Stephen Frears’ extraordinarily moving story of Philomena had the audiences crying and laughing last evening at the ongoing Venice Film Festival.
About an Irish girl, barely 14, in the early 1950s who is abandoned in a nunnery by her family after she gets pregnant, Philomena plots the suffering she had to endure. Forced to do the dirtiest of jobs there, she is separated from her baby son, allowed to see him only once a week. Finally, he, Anthony, is given away in adoption to a rich American family. For the next 50 years, the disgraced girl, Philomena, lives with the beautiful memory of her son, till one day, a chance encounter with a former BBC journalist helps her realise that she must try and find her son.
In what seems like a winning role – and of course a winning movie, perhaps Frears’ career best – Judi Dench after ridding herself of the James Bond series in Skyfall (where she dies) gives a clincher in and as Philomena, bonded to silence for half a century before Steve Coogan’s Martin Sixsmith agrees to accompany her to Washington to try and look for Anthony.
Sixsmith’s book on Philomena’s travails, published in 2009, worked not only as a catalyst for thousands of such “shamed” Irish mothers who also lost their children in a similar manner, but also as the basis for Frears’ beautiful film. The best part of it was that the pairing between Dench and Coogan leads to comedic relief.
Coogan, who also co-wrote the screenplay along with Jeff Pope, said the movie needed this wit and humour. "Otherwise it would be just a tragic, depressing story. The humour was important to lighten the mood, and sugar the pill. It was also important we didn't overdo it. I said, 'If I mug too much, or if my face becomes too animated, tell me to turn it down,' “Coogan told a Press conference here yesterday.
And at the same meet, Frears quipped that he would want Pope Francis to see Philomena, and the director said this three times during the 30-minute conference. "I am very, very keen that the Pope should see it, if you have any influence in those quarters," Frears told reporters. "He seems like a rather good bloke, the Pope."
Agreeing with Frears’, Dench, who came into the limelight with her roles in Shakespearean plays in the 1960s, described the movie as "a shockingly terrible story, and it rightly should be told." The actress met the real Philomena several times before filming, and admired her enduring faith and ability to forgive, which "is what makes her extreme, and makes the story worth telling," Dench averred.
And not just that, Philomena is also a bold attempt to bring out into the open what is nothing short of a scandal. Venice seemed bolder by far to screen it and in the Festival’s top competition slot. In an essentially Catholic country such as Italy, the most thunderous clap of cheers came half way through the movie screening when Sixsmith looks at Philomena and mutters, “F—ing Catholics.”

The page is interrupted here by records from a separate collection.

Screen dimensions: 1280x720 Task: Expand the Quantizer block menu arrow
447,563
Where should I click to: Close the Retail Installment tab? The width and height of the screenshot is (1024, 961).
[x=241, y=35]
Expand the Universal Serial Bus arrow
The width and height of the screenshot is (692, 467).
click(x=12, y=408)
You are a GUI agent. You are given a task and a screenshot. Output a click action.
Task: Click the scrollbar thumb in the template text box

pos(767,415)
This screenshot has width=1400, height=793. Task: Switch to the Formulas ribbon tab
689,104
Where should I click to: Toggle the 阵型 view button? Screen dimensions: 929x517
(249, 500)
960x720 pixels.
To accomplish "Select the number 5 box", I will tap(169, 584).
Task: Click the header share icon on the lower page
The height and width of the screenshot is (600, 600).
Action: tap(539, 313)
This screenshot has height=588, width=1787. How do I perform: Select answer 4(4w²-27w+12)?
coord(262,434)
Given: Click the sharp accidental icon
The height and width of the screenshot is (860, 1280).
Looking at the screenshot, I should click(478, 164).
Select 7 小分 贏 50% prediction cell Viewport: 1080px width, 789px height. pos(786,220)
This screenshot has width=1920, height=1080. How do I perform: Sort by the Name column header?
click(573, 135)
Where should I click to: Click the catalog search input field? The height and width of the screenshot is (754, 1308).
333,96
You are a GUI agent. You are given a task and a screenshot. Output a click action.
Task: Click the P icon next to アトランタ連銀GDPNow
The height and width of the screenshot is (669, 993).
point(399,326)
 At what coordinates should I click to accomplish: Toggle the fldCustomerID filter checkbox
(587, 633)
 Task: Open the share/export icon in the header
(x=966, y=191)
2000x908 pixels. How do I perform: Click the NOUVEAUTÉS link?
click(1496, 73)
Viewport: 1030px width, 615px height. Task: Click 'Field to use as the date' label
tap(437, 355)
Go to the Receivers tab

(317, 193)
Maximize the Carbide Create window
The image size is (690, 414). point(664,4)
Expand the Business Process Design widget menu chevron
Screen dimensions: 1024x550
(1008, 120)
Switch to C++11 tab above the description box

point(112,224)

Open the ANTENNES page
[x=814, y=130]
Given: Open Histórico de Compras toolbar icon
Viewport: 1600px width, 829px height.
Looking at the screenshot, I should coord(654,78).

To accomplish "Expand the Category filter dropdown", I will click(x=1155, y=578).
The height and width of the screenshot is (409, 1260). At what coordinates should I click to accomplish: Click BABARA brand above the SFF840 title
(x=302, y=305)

As one reporter wrote: “Italy is both a Catholic country and a robustly anticlerical one, but the whoops from the audience weren’t a reflex action to an ecclesiastical obscenity. They expressed a passionate connection to the film’s story, inspired by true events, of a woman looking for the son that the Church stole from her a half-century before”.
The “thieves” were Northern Irish nuns who ran some sort of a slave-labour home for unwed mothers that was akin to the institutions for “fallen girls” documented in The Magdalene Sisters, which won the Golden Lion here in 2002.
In Philomena, the home is called Roscrea, where wealth couples could buy a child for $ 1000 and take them away without even the mothers being allowed to say a final goodbye. Conveniently, the documents on adoption are destroyed leaving little chance for the miserable mothers to even hope for locating their children.
Frears and the rest of his team, including Coogan and Dench, do a marvellous job of presenting a film that is brilliantly performed and helmed with amazing restraint. Philomena, which gently got the viewers swinging between tears and laughter, has excellent chances not only at Venice, but also at the Oscars. Dench may well get the Golden Lion for acting here, and who knows, the Oscar next February.
Maybe, it was not after all a bad thing that the Bond guys decided to bump her off. It appears that their loss is Frears’ gain. To begin with, that is.
(Gautaman Bhaskaran is covering the Venice Film Festival for Hindustan Times.)